EXERCISE OBJECTIVE: Write the items from the line containing "You are a computer-use agent. Viewport: 931px" down to the line containing "tap(67, 16)" as a two-column CSV with the headers input and output, one row per item. Put each item's text and its answer in a single quoted field, with line breaks turned into spaces.

INFORMATION PROVIDED:
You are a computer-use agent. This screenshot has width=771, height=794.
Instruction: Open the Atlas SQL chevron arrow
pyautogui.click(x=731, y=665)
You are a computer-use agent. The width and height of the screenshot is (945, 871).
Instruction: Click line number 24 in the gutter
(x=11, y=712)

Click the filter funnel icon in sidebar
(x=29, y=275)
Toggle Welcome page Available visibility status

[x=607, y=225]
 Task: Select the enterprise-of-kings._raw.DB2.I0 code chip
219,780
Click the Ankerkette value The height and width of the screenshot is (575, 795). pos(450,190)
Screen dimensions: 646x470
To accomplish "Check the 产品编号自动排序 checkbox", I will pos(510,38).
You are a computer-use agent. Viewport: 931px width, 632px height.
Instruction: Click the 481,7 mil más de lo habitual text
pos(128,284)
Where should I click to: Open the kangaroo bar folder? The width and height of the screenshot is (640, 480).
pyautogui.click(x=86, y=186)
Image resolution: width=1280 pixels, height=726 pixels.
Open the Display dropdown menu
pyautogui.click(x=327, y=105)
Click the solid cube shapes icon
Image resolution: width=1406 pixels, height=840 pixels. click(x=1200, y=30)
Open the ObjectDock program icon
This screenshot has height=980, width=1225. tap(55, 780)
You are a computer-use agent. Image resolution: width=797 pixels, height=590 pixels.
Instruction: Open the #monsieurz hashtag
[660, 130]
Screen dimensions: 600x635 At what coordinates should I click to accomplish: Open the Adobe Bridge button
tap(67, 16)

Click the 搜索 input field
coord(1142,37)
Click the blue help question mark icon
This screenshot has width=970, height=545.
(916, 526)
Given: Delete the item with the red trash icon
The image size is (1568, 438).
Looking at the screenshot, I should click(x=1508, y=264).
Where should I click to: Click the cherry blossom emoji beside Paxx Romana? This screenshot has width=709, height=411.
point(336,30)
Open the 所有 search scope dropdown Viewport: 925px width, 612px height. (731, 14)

FULL OUTPUT:
input,output
"You are a computer-use agent. Viewport: 931px width, 632px height. Instruction: Click the 481,7 mil más de lo habitual text","pos(128,284)"
"Where should I click to: Open the kangaroo bar folder? The width and height of the screenshot is (640, 480).","pyautogui.click(x=86, y=186)"
"Image resolution: width=1280 pixels, height=726 pixels. Open the Display dropdown menu","pyautogui.click(x=327, y=105)"
"Click the solid cube shapes icon","Image resolution: width=1406 pixels, height=840 pixels. click(x=1200, y=30)"
"Open the ObjectDock program icon","This screenshot has height=980, width=1225. tap(55, 780)"
"You are a computer-use agent. Image resolution: width=797 pixels, height=590 pixels. Instruction: Open the #monsieurz hashtag","[660, 130]"
"Screen dimensions: 600x635 At what coordinates should I click to accomplish: Open the Adobe Bridge button","tap(67, 16)"